Task instructions :: For the data below, report how many lines include the word "list", and write nothing else.

Input records ::
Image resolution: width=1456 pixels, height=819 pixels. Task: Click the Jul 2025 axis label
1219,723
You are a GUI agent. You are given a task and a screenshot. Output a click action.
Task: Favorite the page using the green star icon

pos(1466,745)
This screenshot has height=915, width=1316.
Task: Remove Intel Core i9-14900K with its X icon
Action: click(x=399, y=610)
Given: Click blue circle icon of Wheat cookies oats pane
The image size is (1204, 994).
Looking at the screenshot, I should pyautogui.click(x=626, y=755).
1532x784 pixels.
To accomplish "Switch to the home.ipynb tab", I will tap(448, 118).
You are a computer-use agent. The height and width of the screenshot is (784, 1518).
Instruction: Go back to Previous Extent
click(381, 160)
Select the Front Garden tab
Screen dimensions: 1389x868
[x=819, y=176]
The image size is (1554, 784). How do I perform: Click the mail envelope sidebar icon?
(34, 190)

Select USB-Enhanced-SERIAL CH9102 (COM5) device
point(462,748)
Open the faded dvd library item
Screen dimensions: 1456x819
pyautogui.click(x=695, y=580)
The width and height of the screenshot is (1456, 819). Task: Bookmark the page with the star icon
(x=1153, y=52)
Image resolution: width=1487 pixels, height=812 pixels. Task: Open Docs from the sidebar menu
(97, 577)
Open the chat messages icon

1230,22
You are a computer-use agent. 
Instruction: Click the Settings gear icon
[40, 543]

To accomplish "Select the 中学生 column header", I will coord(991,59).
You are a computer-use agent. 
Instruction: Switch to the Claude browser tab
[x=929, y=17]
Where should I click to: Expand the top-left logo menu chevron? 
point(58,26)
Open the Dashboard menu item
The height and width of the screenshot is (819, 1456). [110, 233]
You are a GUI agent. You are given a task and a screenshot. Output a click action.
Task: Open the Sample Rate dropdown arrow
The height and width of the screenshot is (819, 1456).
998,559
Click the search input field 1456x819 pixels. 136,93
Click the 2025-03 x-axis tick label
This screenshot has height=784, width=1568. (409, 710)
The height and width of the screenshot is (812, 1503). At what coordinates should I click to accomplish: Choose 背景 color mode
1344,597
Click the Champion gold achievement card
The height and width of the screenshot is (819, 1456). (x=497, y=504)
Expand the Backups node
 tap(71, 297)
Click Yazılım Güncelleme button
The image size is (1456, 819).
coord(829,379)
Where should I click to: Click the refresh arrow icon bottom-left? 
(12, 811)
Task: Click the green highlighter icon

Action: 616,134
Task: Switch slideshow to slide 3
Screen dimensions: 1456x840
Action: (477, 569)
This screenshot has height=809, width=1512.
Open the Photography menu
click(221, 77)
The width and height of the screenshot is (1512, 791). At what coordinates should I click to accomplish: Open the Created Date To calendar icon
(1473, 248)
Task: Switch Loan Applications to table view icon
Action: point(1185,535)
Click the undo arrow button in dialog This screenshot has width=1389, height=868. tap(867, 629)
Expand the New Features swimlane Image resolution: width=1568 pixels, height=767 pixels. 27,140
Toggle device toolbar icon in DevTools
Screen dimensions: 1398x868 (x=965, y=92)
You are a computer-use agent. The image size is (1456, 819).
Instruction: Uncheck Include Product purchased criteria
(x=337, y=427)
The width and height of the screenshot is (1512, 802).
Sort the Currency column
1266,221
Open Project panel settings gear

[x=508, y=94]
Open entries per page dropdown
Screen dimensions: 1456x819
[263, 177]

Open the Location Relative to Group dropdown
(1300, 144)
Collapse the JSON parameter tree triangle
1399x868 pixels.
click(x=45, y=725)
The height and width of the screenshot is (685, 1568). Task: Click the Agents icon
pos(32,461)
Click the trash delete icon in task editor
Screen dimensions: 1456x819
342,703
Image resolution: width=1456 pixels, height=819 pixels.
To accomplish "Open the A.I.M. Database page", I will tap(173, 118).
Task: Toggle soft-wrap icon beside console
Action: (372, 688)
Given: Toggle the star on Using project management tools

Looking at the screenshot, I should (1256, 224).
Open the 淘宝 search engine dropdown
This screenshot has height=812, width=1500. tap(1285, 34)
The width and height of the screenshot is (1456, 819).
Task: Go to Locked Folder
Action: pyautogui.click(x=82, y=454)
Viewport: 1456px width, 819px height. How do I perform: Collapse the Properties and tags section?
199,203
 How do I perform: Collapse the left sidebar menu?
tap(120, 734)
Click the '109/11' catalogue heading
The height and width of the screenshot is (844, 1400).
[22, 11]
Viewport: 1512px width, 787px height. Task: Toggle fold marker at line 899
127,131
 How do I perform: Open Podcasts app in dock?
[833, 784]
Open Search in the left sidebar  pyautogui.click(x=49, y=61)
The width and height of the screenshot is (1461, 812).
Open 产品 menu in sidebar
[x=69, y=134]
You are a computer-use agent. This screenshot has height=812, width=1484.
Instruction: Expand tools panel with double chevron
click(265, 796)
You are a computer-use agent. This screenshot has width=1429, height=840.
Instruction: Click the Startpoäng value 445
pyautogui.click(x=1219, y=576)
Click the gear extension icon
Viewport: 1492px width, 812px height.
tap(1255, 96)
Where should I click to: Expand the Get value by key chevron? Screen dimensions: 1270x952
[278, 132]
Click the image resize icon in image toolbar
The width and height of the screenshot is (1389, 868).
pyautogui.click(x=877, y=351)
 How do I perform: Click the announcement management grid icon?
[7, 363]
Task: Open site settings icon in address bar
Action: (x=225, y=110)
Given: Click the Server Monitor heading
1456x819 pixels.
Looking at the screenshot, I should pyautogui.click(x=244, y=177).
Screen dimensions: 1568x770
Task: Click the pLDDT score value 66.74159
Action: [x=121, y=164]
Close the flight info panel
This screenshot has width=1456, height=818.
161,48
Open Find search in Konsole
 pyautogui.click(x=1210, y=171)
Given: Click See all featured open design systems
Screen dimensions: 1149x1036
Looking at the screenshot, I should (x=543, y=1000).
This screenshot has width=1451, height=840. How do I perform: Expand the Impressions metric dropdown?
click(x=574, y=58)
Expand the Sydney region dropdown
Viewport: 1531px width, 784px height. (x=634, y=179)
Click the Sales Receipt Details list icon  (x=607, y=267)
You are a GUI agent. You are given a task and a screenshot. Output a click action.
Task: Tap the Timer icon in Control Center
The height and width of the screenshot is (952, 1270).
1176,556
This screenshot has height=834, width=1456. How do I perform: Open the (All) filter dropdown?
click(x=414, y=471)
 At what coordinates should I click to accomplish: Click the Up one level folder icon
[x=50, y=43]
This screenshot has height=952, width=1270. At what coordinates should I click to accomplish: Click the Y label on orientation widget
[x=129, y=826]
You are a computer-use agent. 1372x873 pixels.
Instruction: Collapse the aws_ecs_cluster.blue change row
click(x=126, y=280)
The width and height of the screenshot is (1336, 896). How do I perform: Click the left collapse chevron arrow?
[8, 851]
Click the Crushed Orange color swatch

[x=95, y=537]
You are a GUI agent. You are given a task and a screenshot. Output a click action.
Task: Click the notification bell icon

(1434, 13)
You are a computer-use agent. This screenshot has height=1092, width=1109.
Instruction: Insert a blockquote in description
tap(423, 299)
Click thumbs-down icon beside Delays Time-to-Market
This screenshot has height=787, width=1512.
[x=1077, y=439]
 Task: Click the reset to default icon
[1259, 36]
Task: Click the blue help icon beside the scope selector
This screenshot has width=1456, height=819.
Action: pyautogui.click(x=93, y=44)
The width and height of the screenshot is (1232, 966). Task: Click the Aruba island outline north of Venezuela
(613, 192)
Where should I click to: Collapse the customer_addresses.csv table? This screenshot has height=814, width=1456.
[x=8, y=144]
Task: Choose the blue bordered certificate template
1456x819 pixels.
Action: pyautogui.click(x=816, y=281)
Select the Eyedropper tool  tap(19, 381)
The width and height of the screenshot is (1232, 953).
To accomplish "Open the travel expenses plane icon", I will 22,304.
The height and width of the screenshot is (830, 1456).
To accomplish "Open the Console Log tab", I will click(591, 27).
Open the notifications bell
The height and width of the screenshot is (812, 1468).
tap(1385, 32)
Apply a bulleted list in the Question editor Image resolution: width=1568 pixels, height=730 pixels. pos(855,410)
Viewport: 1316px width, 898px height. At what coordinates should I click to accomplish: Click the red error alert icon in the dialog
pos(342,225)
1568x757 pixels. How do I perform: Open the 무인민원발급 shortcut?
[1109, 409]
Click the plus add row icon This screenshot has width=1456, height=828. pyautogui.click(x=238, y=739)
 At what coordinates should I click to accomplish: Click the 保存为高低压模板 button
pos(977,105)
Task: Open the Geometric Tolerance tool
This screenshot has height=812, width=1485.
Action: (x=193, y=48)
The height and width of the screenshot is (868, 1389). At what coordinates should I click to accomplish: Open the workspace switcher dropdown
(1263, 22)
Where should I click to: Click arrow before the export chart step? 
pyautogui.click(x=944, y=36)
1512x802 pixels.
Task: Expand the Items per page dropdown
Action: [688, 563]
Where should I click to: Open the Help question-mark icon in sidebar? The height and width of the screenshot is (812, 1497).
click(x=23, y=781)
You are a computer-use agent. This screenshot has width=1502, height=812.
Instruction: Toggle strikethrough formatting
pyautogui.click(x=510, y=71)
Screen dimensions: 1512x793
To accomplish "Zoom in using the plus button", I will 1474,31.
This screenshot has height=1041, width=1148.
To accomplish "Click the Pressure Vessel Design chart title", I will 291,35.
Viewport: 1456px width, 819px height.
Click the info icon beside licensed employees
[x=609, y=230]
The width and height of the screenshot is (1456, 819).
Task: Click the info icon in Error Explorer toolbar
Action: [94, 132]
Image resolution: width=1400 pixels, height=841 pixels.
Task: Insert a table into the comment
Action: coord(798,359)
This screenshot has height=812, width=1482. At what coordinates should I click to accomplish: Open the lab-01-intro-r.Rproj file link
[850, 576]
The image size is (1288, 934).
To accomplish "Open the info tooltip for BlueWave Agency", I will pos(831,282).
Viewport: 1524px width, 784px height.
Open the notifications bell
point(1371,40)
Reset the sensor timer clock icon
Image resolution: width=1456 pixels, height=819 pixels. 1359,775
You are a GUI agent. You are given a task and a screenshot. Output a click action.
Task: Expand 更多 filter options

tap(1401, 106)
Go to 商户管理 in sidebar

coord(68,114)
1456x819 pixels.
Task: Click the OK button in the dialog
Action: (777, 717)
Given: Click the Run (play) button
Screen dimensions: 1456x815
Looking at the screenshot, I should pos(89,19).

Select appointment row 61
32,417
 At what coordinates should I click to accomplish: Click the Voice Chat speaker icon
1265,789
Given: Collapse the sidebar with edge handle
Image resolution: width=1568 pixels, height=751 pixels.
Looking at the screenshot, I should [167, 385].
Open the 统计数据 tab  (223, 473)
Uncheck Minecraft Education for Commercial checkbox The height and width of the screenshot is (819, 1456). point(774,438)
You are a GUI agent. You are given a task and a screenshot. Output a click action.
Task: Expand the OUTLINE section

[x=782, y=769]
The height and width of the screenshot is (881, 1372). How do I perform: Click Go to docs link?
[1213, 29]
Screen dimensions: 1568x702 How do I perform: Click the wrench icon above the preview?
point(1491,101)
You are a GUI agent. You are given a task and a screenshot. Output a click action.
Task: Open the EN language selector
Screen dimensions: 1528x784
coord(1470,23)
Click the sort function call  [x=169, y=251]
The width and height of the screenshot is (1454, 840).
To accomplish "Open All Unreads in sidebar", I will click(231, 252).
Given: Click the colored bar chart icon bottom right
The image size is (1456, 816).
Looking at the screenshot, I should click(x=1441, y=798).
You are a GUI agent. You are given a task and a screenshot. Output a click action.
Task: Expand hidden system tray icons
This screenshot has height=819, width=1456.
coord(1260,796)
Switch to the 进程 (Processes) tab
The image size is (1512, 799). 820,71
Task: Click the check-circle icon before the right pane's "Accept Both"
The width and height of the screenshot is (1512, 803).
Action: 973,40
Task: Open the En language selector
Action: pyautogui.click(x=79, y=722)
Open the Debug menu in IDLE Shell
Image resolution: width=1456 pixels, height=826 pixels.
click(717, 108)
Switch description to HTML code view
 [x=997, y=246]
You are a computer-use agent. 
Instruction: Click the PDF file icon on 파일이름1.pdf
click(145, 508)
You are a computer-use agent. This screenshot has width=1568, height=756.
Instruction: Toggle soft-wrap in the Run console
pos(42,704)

Answer to the problem :: 2